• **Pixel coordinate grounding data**

________

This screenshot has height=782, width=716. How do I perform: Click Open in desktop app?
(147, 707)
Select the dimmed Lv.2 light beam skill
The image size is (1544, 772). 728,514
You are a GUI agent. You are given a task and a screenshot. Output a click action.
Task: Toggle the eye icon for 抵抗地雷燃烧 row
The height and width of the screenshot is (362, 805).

________

• **Requirement**
Copy the whole of the data above exactly.

• **Task response**
This screenshot has height=782, width=716. How do I perform: Click Open in desktop app?
(147, 707)
Select the dimmed Lv.2 light beam skill
The image size is (1544, 772). 728,514
You are a GUI agent. You are given a task and a screenshot. Output a click action.
Task: Toggle the eye icon for 抵抗地雷燃烧 row
The height and width of the screenshot is (362, 805).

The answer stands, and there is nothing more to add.